__Exercise__
Take the data that sits below and write it out again exactly.

__Data supplied__
☆ ☆ ☆ ☆ ☆ ☆ ☆

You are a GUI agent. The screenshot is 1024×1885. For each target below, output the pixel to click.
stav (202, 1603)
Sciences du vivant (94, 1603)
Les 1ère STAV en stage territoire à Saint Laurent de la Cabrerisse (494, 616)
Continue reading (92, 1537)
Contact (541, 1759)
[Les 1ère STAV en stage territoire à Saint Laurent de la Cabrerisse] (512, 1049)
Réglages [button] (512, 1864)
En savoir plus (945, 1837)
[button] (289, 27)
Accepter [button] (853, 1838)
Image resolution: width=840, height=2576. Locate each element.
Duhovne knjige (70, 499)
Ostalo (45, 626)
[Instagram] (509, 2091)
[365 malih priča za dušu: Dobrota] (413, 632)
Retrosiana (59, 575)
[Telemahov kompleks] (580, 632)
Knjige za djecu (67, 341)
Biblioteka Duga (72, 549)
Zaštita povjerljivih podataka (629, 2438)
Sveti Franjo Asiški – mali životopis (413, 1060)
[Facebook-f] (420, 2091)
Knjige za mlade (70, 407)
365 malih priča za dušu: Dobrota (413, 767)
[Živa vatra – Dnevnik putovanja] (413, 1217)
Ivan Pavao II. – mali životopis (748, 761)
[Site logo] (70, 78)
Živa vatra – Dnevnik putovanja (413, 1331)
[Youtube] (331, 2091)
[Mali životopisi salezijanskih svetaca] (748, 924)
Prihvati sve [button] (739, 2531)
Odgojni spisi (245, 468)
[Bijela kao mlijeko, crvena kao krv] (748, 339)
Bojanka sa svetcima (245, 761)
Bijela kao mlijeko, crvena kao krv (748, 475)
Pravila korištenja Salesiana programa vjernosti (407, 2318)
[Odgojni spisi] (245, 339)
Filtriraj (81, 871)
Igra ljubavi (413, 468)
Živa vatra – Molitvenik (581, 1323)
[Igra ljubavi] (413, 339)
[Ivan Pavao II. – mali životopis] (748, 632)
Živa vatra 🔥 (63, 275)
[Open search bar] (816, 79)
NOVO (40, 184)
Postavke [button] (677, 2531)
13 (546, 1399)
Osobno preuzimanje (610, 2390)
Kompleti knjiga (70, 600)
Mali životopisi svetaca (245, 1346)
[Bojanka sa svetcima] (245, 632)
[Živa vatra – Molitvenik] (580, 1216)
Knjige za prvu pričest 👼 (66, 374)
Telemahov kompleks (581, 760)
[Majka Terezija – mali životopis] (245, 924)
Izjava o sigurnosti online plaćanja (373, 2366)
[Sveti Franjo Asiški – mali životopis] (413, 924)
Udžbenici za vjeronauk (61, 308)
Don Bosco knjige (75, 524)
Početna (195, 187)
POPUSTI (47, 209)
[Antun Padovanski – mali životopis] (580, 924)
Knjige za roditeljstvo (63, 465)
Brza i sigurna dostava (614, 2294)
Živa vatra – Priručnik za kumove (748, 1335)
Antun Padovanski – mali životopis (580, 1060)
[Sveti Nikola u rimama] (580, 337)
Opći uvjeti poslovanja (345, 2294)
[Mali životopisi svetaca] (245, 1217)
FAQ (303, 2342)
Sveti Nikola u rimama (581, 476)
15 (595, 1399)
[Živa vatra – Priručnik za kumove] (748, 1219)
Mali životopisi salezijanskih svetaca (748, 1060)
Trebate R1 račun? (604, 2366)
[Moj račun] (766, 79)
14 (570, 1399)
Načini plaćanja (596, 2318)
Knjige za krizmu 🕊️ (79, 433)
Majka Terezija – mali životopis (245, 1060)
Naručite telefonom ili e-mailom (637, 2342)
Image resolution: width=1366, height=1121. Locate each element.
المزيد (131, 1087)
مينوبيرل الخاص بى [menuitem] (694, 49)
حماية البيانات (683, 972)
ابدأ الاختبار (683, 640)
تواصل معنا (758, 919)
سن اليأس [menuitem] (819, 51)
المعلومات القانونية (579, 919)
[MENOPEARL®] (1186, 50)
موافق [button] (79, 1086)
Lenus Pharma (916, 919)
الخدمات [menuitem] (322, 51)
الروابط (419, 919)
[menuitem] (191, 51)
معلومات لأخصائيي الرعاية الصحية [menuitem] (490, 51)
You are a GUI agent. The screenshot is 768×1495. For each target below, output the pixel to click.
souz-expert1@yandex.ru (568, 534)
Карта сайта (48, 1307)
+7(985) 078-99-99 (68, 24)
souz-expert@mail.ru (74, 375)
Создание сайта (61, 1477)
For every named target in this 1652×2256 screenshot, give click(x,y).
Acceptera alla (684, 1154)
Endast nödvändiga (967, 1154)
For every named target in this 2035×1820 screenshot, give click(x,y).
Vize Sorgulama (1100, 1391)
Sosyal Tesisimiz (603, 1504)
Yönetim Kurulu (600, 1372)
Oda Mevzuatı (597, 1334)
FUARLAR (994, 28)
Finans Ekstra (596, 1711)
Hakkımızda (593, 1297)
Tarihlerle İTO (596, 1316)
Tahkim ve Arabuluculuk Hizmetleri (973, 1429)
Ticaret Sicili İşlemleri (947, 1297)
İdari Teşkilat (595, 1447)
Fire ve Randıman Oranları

☆ ☆ ☆ ☆ ☆ ☆ ☆

__Written answer__
You are a GUI agent. The screenshot is 1024×1885. For each target below, output the pixel to click.
stav (202, 1603)
Sciences du vivant (94, 1603)
Les 1ère STAV en stage territoire à Saint Laurent de la Cabrerisse (494, 616)
Continue reading (92, 1537)
Contact (541, 1759)
[Les 1ère STAV en stage territoire à Saint Laurent de la Cabrerisse] (512, 1049)
Réglages [button] (512, 1864)
En savoir plus (945, 1837)
[button] (289, 27)
Accepter [button] (853, 1838)
Image resolution: width=840, height=2576. Locate each element.
Duhovne knjige (70, 499)
Ostalo (45, 626)
[Instagram] (509, 2091)
[365 malih priča za dušu: Dobrota] (413, 632)
Retrosiana (59, 575)
[Telemahov kompleks] (580, 632)
Knjige za djecu (67, 341)
Biblioteka Duga (72, 549)
Zaštita povjerljivih podataka (629, 2438)
Sveti Franjo Asiški – mali životopis (413, 1060)
[Facebook-f] (420, 2091)
Knjige za mlade (70, 407)
365 malih priča za dušu: Dobrota (413, 767)
[Živa vatra – Dnevnik putovanja] (413, 1217)
Ivan Pavao II. – mali životopis (748, 761)
[Site logo] (70, 78)
Živa vatra – Dnevnik putovanja (413, 1331)
[Youtube] (331, 2091)
[Mali životopisi salezijanskih svetaca] (748, 924)
Prihvati sve [button] (739, 2531)
Odgojni spisi (245, 468)
[Bijela kao mlijeko, crvena kao krv] (748, 339)
Bojanka sa svetcima (245, 761)
Bijela kao mlijeko, crvena kao krv (748, 475)
Pravila korištenja Salesiana programa vjernosti (407, 2318)
[Odgojni spisi] (245, 339)
Filtriraj (81, 871)
Igra ljubavi (413, 468)
Živa vatra – Molitvenik (581, 1323)
[Igra ljubavi] (413, 339)
[Ivan Pavao II. – mali životopis] (748, 632)
Živa vatra 🔥 (63, 275)
[Open search bar] (816, 79)
NOVO (40, 184)
Postavke [button] (677, 2531)
13 (546, 1399)
Osobno preuzimanje (610, 2390)
Kompleti knjiga (70, 600)
Mali životopisi svetaca (245, 1346)
[Bojanka sa svetcima] (245, 632)
[Živa vatra – Molitvenik] (580, 1216)
Knjige za prvu pričest 👼 (66, 374)
Telemahov kompleks (581, 760)
[Majka Terezija – mali životopis] (245, 924)
Izjava o sigurnosti online plaćanja (373, 2366)
[Sveti Franjo Asiški – mali životopis] (413, 924)
Udžbenici za vjeronauk (61, 308)
Don Bosco knjige (75, 524)
Početna (195, 187)
POPUSTI (47, 209)
[Antun Padovanski – mali životopis] (580, 924)
Knjige za roditeljstvo (63, 465)
Brza i sigurna dostava (614, 2294)
Živa vatra – Priručnik za kumove (748, 1335)
Antun Padovanski – mali životopis (580, 1060)
[Sveti Nikola u rimama] (580, 337)
Opći uvjeti poslovanja (345, 2294)
[Mali životopisi svetaca] (245, 1217)
FAQ (303, 2342)
Sveti Nikola u rimama (581, 476)
15 (595, 1399)
[Živa vatra – Priručnik za kumove] (748, 1219)
Mali životopisi salezijanskih svetaca (748, 1060)
Trebate R1 račun? (604, 2366)
[Moj račun] (766, 79)
14 (570, 1399)
Načini plaćanja (596, 2318)
Knjige za krizmu 🕊️ (79, 433)
Majka Terezija – mali životopis (245, 1060)
Naručite telefonom ili e-mailom (637, 2342)
Image resolution: width=1366, height=1121. Locate each element.
المزيد (131, 1087)
مينوبيرل الخاص بى [menuitem] (694, 49)
حماية البيانات (683, 972)
ابدأ الاختبار (683, 640)
تواصل معنا (758, 919)
سن اليأس [menuitem] (819, 51)
المعلومات القانونية (579, 919)
[MENOPEARL®] (1186, 50)
موافق [button] (79, 1086)
Lenus Pharma (916, 919)
الخدمات [menuitem] (322, 51)
الروابط (419, 919)
[menuitem] (191, 51)
معلومات لأخصائيي الرعاية الصحية [menuitem] (490, 51)
You are a GUI agent. The screenshot is 768×1495. For each target below, output the pixel to click.
souz-expert1@yandex.ru (568, 534)
Карта сайта (48, 1307)
+7(985) 078-99-99 (68, 24)
souz-expert@mail.ru (74, 375)
Создание сайта (61, 1477)
For every named target in this 1652×2256 screenshot, give click(x,y).
Acceptera alla (684, 1154)
Endast nödvändiga (967, 1154)
For every named target in this 2035×1820 screenshot, give click(x,y).
Vize Sorgulama (1100, 1391)
Sosyal Tesisimiz (603, 1504)
Yönetim Kurulu (600, 1372)
Oda Mevzuatı (597, 1334)
FUARLAR (994, 28)
Finans Ekstra (596, 1711)
Hakkımızda (593, 1297)
Tarihlerle İTO (596, 1316)
Tahkim ve Arabuluculuk Hizmetleri (973, 1429)
Ticaret Sicili İşlemleri (947, 1297)
İdari Teşkilat (595, 1447)
Fire ve Randıman Oranları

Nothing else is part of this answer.